Der Durchschnittstest

Ob sich Zingg bewusst ist, dass er sich zum Teil einer Kunstinstallation hat machen lassen? Er winkt ab und dreht das Ganze um: «Man sagt, das Baugesuch für das Minarett hätte die Gegenseite vor zwei Jahren absichtlich gerade in Langenthal eingereicht.» Sie wolle in der Durchschnittsstadt nämlich herausfinden, wie in der Schweiz auf Minarette reagiert werde. Der Künstler («Künstler in Anführungszeichen» sagt Zingg) sei hier lediglich ein Trittbrettfahrer.

Überhaupt zeigen Freudiger und Zingg mit Vorliebe auf die Gegenseite. Fragt man nach ihrem Toleranzverständnis, so bezichtigen sie den Islam der Intoleranz.
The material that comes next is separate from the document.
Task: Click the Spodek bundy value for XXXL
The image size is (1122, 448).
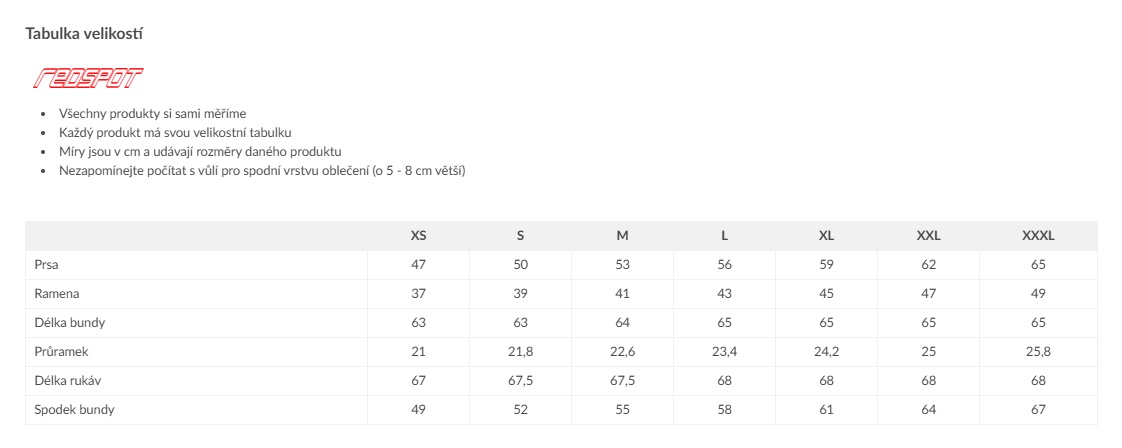Action: (1038, 410)
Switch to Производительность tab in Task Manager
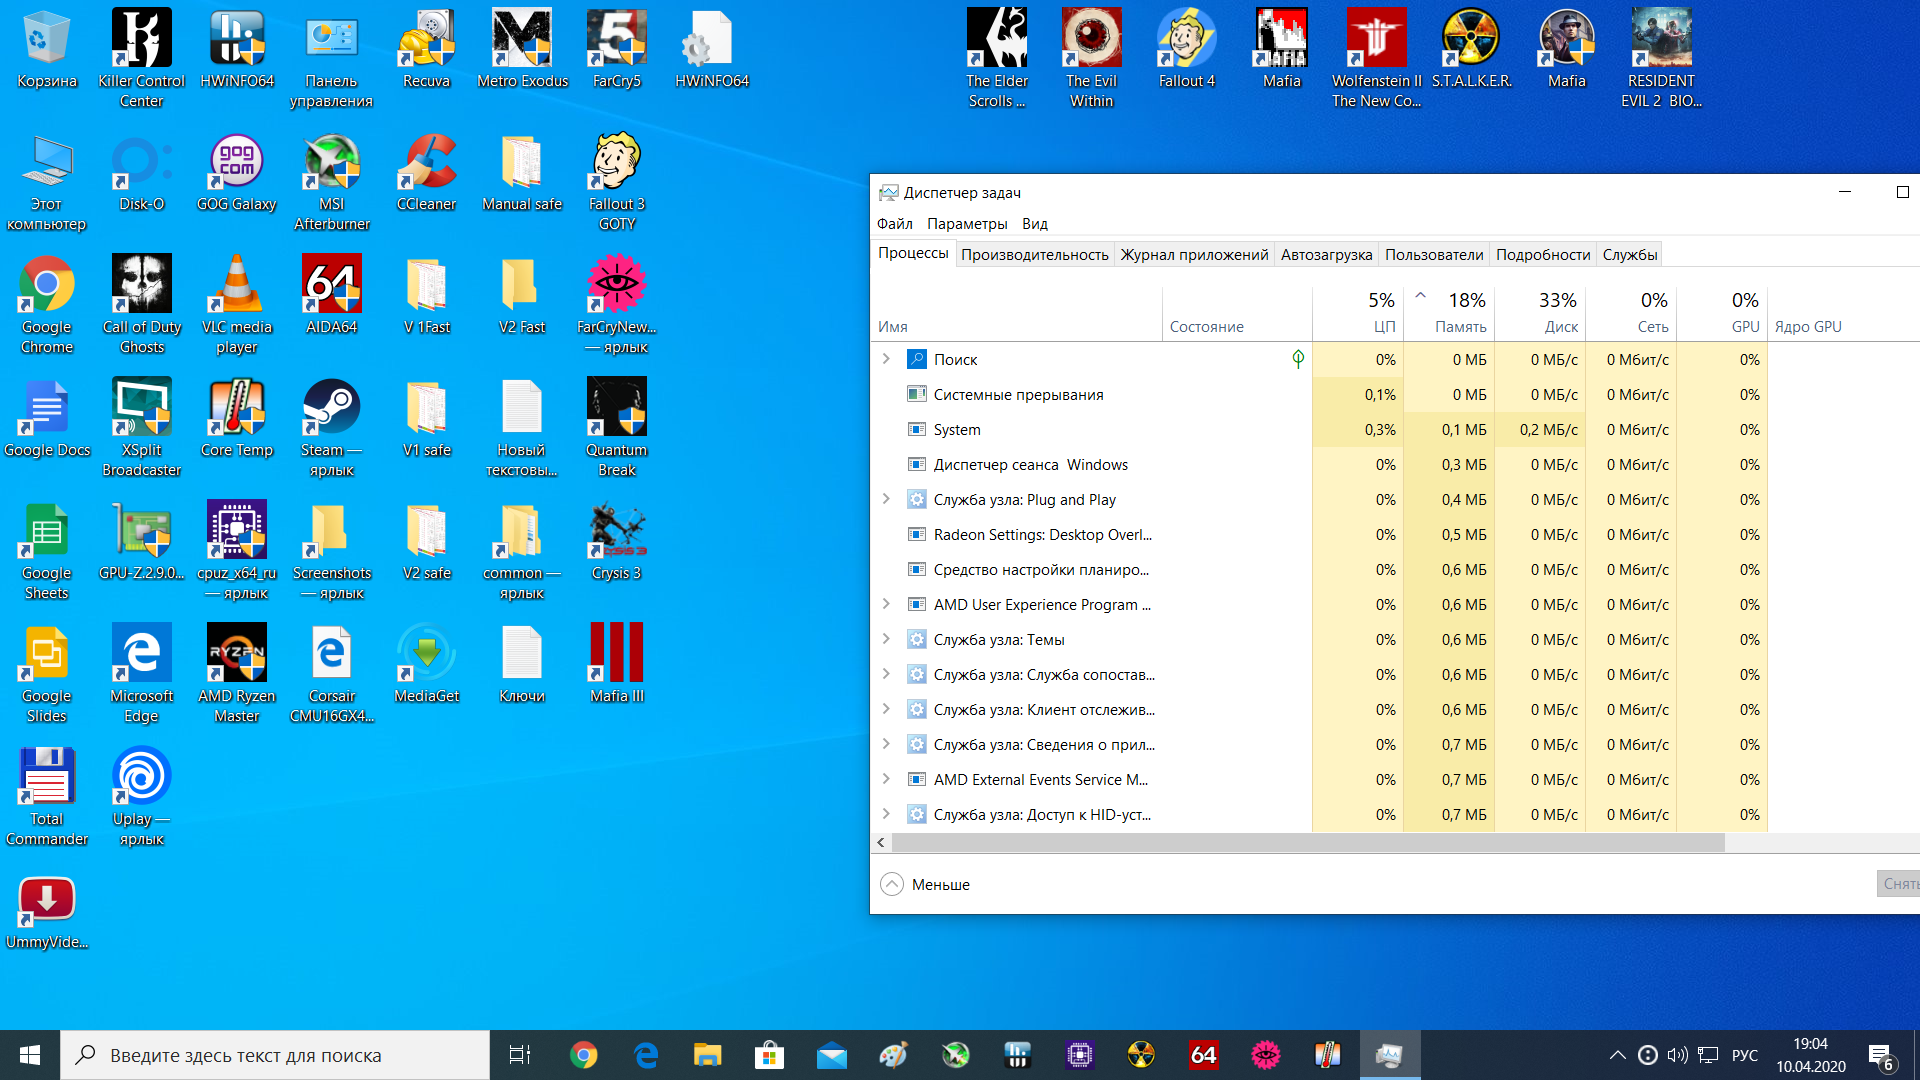Viewport: 1920px width, 1080px height. [1033, 253]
Fragt man nach Religionsfreiheit, so sagen sie, im Islam gebe es keine Religionsfreiheit - und so weiter.

An der Provinzposse um das Kunstminarett beteiligt sich übrigens auch der Stadtpräsident, Thomas Rufener von der SVP. Öffentlich forderte er Fanni Fetzer auf, die Installation wieder zu entfernen, die Stadt habe weder von den Plänen gewusst noch eine Bewilligung erteilt. Fetzer sieht das etwas anders: «Ich habe beim Bauamt angefragt, ob wir für die temporäre Installation einer Türmchenskulptur eine Bewilligung brauchten.» Da habe man ihr geantwortet, es brauche keine - nur wusste die Verwaltung damals nicht, dass es sich bei der Skulptur ausgerechnet um ein Minarettchen handelt. «Nun wird die Installation auch zum Test, was den Stellenwert von zeitgenössischer Kunst angeht und ob diese noch im öffentlichen Raum stattfinden darf», sagt Fetzer.
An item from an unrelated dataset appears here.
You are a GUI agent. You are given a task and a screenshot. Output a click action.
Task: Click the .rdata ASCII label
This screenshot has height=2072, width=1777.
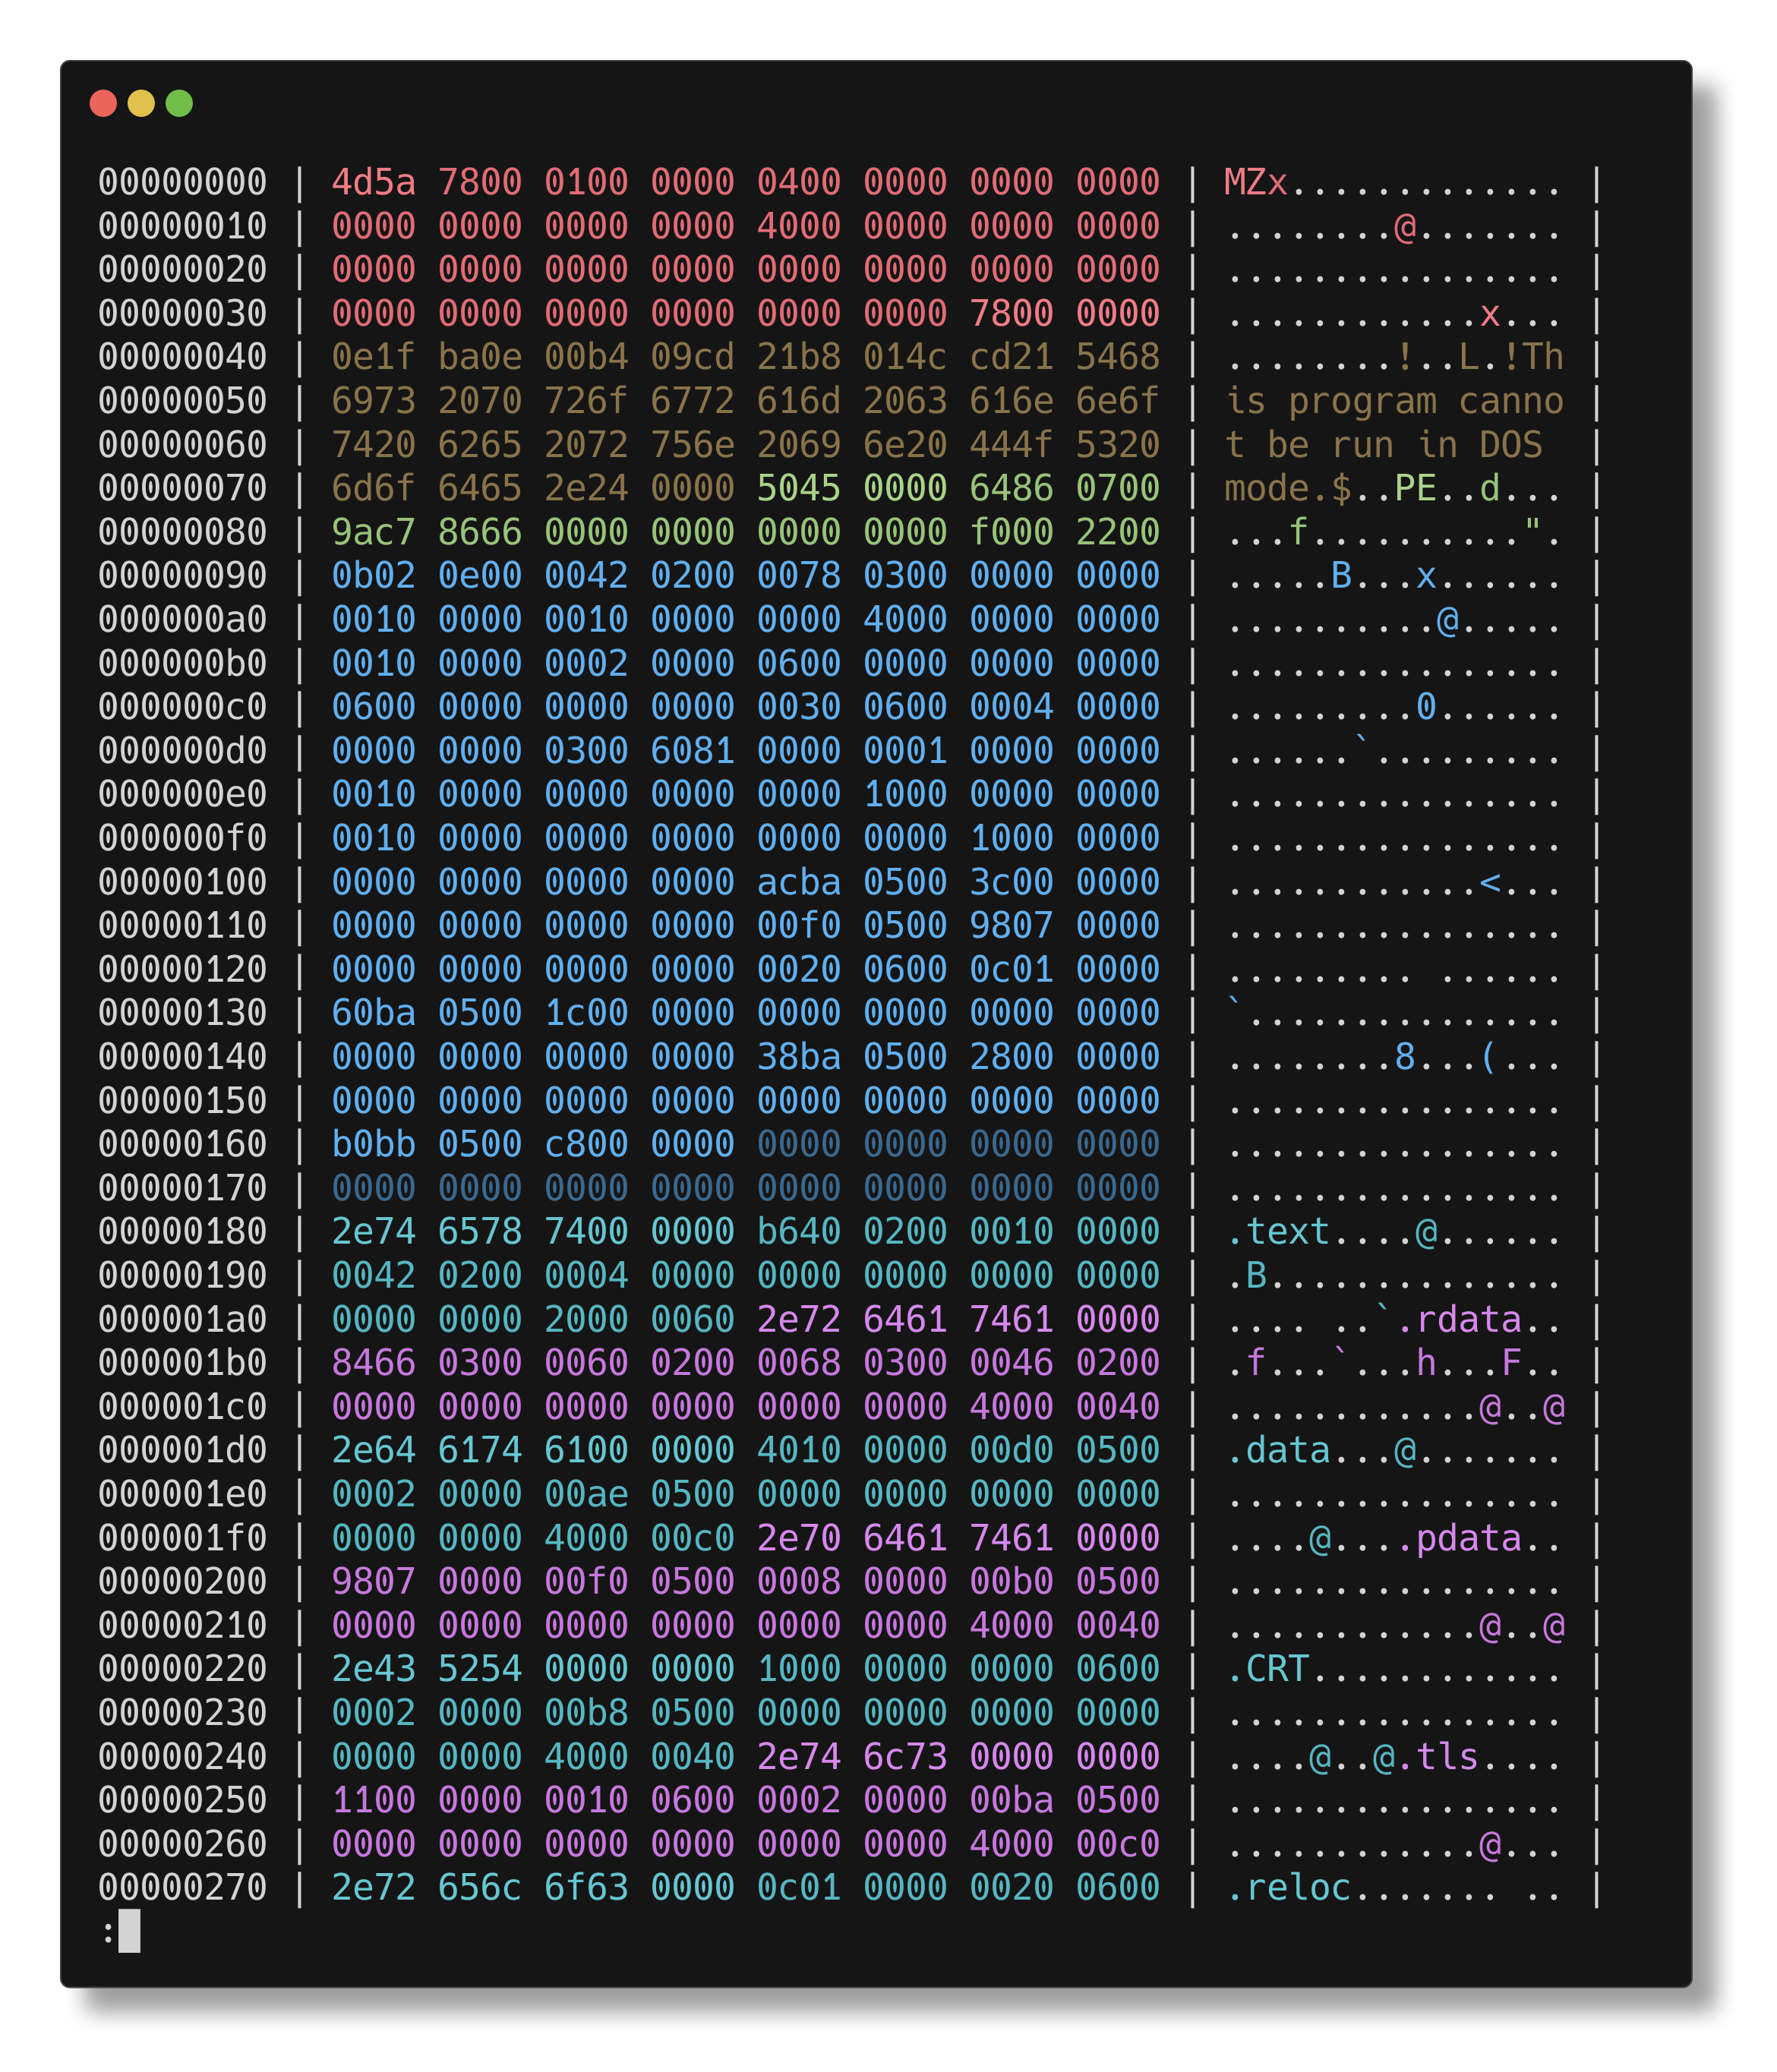click(1457, 1320)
Der Stadtpräsident sitzt in seinem geräumigen Büro im gläsernen Verwaltungsbau und sinniert: «Kunst und Kultur haben die Aufgabe, sich provokativ zu verhalten und Diskussionen anzureizen.» Die Frage sei, wo die Grenzen zu ziehen seien. «Wir würden unser Rechtssystem ausser Kraft setzen, wenn man machen könnte, was man will, solange man es Kunst nennt», sagt der Mann mit den muskulösen Armen.

Am Mittwochnachmittag (nach Redaktionsschluss dieser WOZ), hat der Gemeinderat entschieden, ob er das Kunstminarett vom Dach holt - und sich damit selber zum Subjekt der Meinungsforschung von Gianni Motti macht.